▶ _What is needed_:
Within the records that follow, find every line containing the string "sparkle". Copy those lines.
-*-*-
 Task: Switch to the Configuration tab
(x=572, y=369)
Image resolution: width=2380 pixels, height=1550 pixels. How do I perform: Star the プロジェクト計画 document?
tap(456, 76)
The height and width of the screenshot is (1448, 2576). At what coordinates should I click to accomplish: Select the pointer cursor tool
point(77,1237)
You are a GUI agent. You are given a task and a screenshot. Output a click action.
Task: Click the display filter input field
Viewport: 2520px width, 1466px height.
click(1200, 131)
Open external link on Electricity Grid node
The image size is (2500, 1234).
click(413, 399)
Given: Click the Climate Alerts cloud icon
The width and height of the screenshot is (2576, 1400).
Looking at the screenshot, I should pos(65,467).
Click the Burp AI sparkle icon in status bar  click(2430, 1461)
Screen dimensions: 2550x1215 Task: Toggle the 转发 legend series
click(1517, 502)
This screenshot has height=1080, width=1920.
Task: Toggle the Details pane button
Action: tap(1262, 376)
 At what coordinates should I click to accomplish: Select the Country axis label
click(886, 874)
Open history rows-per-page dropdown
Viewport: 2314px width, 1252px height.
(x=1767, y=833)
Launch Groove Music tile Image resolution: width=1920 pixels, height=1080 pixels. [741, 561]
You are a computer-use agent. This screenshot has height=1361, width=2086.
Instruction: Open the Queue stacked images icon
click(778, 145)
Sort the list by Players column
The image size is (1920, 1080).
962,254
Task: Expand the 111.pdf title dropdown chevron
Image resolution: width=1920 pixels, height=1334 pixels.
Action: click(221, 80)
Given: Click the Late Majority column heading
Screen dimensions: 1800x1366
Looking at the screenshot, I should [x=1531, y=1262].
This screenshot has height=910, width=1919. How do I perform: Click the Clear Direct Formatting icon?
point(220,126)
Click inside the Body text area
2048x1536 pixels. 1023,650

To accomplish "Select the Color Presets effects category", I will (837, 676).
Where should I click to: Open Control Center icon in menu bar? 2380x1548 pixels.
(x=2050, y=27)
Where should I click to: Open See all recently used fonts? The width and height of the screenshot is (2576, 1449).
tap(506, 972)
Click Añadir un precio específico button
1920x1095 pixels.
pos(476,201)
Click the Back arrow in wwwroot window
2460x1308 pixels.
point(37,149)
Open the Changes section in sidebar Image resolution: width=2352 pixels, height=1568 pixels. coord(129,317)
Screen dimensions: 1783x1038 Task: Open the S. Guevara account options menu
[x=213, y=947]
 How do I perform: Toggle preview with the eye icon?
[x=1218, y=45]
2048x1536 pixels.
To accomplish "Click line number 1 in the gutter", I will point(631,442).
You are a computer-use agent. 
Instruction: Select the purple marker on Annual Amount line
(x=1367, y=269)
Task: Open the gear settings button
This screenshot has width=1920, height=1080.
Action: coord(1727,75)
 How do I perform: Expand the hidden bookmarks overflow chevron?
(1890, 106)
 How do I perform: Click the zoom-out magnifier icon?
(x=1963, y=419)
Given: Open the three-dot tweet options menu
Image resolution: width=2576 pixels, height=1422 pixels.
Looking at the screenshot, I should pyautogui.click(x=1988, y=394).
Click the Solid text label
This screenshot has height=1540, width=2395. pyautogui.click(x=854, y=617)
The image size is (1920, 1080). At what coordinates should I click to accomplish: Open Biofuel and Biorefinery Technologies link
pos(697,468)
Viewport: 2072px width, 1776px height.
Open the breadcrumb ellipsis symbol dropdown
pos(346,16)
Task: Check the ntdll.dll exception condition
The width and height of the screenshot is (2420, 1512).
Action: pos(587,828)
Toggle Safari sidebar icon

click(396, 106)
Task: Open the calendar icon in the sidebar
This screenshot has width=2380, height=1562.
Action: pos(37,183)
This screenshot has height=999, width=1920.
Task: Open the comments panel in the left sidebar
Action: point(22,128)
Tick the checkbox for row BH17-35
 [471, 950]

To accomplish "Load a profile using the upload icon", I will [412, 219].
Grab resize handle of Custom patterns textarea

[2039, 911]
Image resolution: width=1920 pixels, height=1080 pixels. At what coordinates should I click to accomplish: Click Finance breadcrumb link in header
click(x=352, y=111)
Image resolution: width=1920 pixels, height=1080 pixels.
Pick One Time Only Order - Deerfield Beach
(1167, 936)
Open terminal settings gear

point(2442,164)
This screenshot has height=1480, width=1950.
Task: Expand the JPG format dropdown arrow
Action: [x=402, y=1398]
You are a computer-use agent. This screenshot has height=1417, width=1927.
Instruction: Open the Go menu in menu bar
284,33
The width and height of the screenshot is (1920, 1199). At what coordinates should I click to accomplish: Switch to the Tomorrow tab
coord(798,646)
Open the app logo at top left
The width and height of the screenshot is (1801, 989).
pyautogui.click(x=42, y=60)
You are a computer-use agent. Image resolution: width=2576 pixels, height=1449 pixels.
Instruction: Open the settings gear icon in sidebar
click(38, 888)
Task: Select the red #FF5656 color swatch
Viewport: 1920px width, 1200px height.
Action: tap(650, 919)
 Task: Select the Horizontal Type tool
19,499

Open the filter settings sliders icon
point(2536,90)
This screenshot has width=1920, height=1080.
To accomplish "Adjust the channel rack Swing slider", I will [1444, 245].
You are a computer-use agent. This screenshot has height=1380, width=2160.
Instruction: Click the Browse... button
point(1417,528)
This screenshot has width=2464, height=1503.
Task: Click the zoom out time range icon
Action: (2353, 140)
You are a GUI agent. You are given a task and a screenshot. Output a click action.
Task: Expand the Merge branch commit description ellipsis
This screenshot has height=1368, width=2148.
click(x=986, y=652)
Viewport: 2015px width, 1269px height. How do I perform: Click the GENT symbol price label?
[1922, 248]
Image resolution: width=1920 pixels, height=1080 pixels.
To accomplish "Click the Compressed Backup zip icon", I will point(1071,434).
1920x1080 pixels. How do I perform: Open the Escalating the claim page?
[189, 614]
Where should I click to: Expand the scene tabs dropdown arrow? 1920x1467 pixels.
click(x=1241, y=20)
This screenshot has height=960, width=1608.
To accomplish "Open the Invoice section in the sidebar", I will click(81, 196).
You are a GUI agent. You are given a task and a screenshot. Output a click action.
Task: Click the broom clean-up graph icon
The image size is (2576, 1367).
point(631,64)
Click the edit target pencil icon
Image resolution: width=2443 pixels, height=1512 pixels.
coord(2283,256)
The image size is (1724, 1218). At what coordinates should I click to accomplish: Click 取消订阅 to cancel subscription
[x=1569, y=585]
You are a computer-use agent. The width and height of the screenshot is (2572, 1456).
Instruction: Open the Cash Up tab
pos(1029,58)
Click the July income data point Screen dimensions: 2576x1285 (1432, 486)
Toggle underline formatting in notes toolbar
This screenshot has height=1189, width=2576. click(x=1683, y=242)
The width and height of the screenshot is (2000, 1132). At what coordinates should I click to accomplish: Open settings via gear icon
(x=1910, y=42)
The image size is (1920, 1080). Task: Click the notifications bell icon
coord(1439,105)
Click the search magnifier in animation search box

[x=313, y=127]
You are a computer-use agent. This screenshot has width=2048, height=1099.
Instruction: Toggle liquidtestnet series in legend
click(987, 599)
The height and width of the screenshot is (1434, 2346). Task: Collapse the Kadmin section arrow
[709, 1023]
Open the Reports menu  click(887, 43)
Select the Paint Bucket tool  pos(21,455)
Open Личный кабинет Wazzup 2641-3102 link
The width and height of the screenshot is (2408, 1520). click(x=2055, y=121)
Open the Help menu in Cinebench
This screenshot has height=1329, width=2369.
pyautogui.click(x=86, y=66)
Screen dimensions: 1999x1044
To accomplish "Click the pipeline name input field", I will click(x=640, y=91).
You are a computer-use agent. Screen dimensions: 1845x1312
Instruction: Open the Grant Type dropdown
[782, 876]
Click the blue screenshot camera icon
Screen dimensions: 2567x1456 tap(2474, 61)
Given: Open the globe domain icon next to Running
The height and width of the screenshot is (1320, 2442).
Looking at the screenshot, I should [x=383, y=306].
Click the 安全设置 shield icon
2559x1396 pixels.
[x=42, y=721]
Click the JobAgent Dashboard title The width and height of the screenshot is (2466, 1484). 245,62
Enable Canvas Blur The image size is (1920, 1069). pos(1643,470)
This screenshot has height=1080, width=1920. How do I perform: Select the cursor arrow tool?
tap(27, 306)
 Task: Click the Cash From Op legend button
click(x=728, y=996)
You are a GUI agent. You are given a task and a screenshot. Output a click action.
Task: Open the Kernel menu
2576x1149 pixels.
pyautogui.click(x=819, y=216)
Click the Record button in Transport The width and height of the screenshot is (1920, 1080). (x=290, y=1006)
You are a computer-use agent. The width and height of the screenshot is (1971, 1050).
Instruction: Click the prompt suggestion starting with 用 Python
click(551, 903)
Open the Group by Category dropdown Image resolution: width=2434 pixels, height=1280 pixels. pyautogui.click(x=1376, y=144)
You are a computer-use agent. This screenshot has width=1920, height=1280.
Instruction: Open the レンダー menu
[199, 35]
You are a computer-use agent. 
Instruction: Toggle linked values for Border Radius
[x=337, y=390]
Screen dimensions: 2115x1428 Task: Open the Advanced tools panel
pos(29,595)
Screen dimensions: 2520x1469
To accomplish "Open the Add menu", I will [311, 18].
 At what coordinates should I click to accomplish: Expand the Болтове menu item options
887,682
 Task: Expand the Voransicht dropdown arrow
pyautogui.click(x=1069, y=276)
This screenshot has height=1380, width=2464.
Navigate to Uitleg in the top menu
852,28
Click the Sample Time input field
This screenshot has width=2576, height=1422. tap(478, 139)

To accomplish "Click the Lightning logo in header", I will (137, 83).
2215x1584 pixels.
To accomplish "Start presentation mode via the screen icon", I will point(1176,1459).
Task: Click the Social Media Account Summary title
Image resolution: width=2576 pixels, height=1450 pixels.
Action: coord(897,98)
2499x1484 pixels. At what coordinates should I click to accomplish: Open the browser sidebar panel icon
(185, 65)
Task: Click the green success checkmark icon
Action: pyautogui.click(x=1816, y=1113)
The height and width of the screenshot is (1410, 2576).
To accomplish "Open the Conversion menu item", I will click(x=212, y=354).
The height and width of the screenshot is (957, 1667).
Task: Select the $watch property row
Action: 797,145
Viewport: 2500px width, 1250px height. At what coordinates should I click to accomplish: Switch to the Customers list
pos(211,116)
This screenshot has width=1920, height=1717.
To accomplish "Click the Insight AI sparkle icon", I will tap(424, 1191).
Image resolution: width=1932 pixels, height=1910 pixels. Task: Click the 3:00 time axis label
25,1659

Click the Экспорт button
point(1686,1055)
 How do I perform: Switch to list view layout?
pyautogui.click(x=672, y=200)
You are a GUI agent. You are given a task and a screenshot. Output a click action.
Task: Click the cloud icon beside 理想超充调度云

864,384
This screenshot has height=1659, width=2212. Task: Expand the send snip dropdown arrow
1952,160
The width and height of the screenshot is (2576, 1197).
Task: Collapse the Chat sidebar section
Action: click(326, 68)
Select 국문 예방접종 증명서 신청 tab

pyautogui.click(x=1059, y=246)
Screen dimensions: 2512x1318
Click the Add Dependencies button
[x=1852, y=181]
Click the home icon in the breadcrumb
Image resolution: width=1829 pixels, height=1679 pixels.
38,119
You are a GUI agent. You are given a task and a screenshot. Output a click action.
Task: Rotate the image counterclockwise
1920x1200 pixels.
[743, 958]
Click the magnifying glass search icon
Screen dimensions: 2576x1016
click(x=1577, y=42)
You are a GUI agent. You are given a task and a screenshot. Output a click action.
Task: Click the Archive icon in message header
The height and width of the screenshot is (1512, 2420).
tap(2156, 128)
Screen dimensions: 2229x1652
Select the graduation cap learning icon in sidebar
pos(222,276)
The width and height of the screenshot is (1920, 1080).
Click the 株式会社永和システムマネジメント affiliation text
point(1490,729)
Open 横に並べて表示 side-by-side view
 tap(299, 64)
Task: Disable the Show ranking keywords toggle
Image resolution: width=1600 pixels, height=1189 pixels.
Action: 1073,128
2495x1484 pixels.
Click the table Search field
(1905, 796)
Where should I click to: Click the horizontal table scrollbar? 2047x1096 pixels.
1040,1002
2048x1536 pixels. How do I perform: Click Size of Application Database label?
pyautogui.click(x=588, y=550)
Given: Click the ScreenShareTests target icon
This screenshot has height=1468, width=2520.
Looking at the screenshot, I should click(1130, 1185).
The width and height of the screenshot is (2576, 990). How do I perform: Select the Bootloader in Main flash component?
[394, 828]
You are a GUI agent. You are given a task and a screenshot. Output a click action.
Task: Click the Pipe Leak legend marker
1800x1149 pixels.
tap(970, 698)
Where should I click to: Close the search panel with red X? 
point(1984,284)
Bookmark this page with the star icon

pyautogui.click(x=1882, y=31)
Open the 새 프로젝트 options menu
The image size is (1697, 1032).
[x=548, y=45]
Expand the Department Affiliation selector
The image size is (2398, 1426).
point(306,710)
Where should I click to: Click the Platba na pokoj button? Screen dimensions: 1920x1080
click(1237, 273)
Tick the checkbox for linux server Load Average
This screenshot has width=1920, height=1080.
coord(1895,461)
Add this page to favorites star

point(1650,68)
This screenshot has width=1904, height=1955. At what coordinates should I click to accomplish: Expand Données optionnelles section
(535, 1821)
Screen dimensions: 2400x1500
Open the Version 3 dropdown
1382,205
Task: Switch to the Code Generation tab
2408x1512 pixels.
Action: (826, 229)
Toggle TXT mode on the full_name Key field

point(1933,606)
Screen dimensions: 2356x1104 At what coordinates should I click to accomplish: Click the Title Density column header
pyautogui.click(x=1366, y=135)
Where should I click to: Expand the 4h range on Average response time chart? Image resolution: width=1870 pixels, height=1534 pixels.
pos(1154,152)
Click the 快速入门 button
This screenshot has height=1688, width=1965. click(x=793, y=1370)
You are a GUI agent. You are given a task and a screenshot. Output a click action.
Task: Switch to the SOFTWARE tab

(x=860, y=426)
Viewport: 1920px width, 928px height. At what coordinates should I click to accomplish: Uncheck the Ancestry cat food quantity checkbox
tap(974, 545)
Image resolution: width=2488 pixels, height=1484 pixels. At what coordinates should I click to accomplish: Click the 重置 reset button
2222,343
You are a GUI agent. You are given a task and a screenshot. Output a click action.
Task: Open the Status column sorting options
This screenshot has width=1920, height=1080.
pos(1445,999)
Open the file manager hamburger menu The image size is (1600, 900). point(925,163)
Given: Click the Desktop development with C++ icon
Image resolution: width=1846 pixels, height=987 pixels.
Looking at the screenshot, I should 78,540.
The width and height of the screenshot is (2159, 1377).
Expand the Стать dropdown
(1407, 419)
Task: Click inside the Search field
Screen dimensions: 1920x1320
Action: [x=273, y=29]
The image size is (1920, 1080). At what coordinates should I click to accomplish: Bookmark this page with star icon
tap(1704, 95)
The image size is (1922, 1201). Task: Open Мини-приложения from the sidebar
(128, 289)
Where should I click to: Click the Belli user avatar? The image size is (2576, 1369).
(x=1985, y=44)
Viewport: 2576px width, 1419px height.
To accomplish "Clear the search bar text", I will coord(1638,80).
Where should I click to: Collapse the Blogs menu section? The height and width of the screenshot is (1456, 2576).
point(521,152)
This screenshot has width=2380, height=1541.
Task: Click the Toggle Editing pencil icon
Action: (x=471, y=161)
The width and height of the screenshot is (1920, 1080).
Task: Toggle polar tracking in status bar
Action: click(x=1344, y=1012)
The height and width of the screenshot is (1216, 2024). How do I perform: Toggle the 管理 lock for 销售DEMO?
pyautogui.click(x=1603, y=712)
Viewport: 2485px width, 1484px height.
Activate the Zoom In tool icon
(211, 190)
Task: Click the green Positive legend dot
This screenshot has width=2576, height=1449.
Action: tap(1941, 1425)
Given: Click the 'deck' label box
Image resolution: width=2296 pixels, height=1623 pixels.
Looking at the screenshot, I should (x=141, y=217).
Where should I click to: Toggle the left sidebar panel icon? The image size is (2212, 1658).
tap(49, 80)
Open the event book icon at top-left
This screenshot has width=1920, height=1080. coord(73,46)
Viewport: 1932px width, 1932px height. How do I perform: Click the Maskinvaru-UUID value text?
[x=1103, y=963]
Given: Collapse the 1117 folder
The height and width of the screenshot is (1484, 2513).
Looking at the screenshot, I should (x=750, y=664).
-*-*-
▶ _Response below_:
Click the Burp AI sparkle icon in status bar  click(2430, 1461)
To accomplish "Click the Insight AI sparkle icon", I will tap(424, 1191).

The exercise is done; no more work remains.